37. With his traumatised past, limited employment prospects, alcohol addiction and mental health problems, lack of familial and social support in Eritrea and the lengthy residence in Australia, I find that [the applicant] will experience considerable emotional, financial and practical hardship should he be removed to his home country. His mental health conditions are likely to deteriorate further with possible relapse in alcoholism and I have taken this into consideration in making my decision.
19 The Minister then addressed the nature and seriousness of the applicant's criminal offending, finding that he has an extensive criminal record in Australia from 1991 to 2015 and that most of his offences were violent or potentially violent, including different types of assaults and bodily harm offences. These offences were committed against his ex-partner, members of the public and police officers on duty (Minister's reasons at [42]). The Minister also noted that the applicant's victims include pregnant women and persons with medical conditions (Minister's reasons at [54]). Further, the Minister found that for his offending, the applicant has received multiple terms of imprisonment, including a total of four terms of 12 months or more, and that the sentences he received showed that the courts viewed his offending as serious (Minister's reasons at [55]). The Minister also considered the significant cost being born by the Australian community when the applicant's offending was considered cumulatively (Minister's reasons at [56]).
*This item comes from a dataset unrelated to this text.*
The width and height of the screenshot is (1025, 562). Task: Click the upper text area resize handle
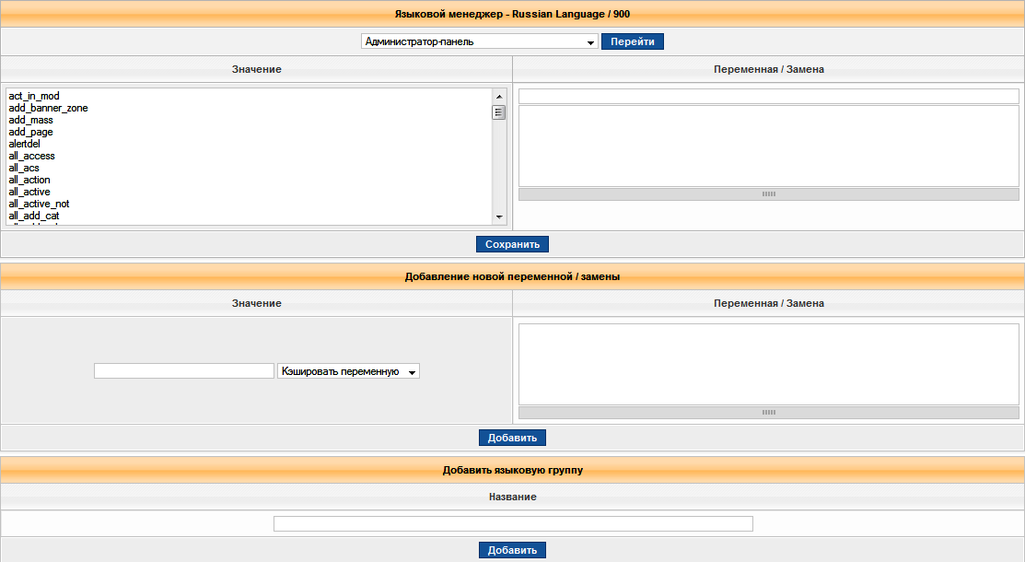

Having taken into account the applicant's mitigating circumstances, remorse, recent improvements in his behaviour and abstinence from alcohol, support, programs, education and counselling and other matters relied upon by the applicant, the Minister found that:
79. Notwithstanding the above, I note his lengthy history of offending in Australia, his past failure to overcome his alcohol abuse when in the community, his history of breaching judicial orders and the fact that his rehabilitation has not been tested in the community.
80. I have also noted the psychiatrist's opinion in 2008 that [the applicant] has a 'propensity for violent behaviour', which is likely to be lower only if he remains abstinent and if he remains compliant with his mental health treatment and medications.
81. Taking into account all the circumstances of the case, I find that there is a likelihood that [the applicant] will reoffend. [The applicant's] past offending has resulted in physical and/or psychological harm to multiple victims. Should [the applicant] reoffend with further crimes of violence, I find that it could cause significant physical or psychological harm to members of the Australian community.
20 The Minister concluded that the applicant represents an unacceptable risk of harm to the Australian community and that the protection of the Australian community outweighed any other considerations including, among other things, his lengthy residence in Australia, international non-refoulement obligations and the hardship that the applicant and his family will endure in the event that the original decision is not revoked (Minister's reasons at [90]).